Jobs -
1) In the tensor property reference, what does the rank property return?
2) Translate this sentence from the tensor property reference into Spanish: "The meta shape of the tensor can be used, for example, to store the original tensor shape before replicated tensor sharding was applied."

Passage shown -
○ ○ ○ ○ ○ ○ ○

Check whether the host side buffer data is in sync with the data on the IPU device.

This only applies to variable tensors which can become out of sync if session.weights_from_host and session.weights_to_host are not called. Without a transfer from device to host and visa-versa the buffers and the data on the IPU can fall out of sync after either is updated.

property ipu: int

Return the IPU that the tensor is assigned to.

Raises

UndefinedValue – If the IPU is undefined.

property ir: Ir

Return the Ir that the tensor is a member of.

property location_info
property meta_shape: Tuple[int, ...]

Return the meta shape of the tensor.

The meta shape of the tensor can be used, for example, to store the original tensor shape before replicated tensor sharding was applied.

property name: str

Id of the tensor with the graph scope removed (for example, ‘Gradient___x’).

property nelms: int

Return the total number of elements in this tensor.

property rank: int

Return the total number of dimensions in this tensor.

○ ○ ○ ○ ○ ○ ○

Stored records -
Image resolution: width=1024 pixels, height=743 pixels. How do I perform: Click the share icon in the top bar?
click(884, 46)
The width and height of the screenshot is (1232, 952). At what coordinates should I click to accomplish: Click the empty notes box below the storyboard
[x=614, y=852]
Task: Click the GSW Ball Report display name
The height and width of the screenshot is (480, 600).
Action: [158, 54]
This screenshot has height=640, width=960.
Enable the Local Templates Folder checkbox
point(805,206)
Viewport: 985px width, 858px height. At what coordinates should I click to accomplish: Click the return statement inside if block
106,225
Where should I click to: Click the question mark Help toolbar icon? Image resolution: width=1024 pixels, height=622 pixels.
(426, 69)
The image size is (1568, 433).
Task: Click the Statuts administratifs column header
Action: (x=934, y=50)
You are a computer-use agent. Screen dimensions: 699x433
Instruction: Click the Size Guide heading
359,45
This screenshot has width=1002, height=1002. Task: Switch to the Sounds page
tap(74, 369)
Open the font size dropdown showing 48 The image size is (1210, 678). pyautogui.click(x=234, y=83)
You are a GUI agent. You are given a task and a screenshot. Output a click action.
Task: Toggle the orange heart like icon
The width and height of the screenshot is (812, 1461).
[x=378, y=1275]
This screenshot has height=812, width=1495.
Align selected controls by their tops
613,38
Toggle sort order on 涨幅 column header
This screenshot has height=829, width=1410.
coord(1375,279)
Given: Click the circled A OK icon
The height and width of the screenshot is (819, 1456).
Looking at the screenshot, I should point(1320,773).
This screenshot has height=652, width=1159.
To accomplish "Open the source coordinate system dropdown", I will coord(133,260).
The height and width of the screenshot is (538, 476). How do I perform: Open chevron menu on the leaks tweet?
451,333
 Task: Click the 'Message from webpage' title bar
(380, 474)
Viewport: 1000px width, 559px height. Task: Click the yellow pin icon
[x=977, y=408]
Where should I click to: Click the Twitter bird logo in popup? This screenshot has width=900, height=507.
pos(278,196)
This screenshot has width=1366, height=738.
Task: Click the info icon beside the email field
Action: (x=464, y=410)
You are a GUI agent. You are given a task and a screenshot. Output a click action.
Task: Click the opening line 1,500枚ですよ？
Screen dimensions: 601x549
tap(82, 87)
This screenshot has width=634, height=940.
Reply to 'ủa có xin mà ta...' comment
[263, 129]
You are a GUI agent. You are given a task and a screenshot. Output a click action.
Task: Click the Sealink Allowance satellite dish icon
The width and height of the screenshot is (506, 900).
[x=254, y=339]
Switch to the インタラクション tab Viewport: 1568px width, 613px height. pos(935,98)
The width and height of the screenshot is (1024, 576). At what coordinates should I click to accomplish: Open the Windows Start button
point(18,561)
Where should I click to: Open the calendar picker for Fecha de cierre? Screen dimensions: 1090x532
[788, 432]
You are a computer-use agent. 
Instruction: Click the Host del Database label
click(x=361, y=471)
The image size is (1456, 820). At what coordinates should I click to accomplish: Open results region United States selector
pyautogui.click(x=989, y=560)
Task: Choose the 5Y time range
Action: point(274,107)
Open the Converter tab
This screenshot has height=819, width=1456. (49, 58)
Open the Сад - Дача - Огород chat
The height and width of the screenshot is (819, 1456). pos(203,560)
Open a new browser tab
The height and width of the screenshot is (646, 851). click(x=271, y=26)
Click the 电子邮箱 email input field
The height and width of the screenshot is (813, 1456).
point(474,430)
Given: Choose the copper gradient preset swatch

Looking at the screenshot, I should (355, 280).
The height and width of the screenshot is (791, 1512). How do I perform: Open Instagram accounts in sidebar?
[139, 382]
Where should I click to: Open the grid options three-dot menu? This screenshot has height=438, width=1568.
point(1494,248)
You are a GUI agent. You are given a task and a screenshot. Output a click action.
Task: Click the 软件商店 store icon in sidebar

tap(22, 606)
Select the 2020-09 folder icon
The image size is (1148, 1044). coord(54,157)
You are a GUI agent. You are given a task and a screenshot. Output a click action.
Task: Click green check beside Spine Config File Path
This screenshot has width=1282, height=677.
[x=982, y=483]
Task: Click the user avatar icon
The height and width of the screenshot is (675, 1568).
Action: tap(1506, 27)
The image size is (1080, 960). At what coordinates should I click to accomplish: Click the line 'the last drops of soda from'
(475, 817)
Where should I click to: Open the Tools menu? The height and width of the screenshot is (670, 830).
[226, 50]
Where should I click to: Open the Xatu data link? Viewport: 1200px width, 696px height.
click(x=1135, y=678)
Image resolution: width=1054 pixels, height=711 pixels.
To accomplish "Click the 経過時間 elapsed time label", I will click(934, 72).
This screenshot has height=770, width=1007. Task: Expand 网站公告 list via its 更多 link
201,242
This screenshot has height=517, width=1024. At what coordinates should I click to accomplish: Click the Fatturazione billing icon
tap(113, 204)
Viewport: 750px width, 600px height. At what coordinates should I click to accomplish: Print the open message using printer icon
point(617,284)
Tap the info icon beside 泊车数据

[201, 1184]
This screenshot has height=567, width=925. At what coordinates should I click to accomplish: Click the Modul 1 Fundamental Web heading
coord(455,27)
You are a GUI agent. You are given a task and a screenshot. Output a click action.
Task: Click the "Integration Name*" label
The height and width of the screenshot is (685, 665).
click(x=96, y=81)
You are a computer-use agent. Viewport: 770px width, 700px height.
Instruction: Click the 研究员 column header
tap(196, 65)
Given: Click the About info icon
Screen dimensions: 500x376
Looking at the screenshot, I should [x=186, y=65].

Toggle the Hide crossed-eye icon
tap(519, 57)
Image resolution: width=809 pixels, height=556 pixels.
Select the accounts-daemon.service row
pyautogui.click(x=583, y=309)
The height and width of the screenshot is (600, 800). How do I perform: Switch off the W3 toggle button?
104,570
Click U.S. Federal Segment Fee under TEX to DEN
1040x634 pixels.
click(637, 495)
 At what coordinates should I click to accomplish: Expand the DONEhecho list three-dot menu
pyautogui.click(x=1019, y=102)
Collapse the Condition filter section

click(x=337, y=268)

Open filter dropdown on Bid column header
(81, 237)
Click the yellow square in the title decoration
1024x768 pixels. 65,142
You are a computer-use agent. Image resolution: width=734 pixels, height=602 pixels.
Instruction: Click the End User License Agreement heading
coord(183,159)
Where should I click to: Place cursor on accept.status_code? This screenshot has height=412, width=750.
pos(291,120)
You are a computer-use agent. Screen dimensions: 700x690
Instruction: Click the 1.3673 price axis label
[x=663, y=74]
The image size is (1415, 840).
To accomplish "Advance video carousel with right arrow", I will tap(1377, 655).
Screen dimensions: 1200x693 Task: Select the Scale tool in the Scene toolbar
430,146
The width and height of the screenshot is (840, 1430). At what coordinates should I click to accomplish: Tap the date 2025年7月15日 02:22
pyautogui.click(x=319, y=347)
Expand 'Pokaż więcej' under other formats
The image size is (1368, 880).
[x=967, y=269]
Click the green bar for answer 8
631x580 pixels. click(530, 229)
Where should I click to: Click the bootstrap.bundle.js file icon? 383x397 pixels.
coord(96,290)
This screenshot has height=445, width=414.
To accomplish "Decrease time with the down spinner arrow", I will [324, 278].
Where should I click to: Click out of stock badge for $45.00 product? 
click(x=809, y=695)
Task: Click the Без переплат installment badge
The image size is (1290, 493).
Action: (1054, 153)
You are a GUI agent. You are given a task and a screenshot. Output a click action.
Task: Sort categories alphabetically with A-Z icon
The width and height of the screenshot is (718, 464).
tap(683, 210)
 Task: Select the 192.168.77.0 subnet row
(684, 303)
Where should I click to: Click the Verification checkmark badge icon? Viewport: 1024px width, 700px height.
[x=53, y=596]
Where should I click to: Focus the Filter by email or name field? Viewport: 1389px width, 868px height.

○ ○ ○ ○ ○ ○ ○

Solutions to the problems -
1) The total number of dimensions in the tensor.

2) La forma meta del tensor puede utilizarse, por ejemplo, para almacenar la forma original del tensor antes de que se aplicara la fragmentación replicada de tensores.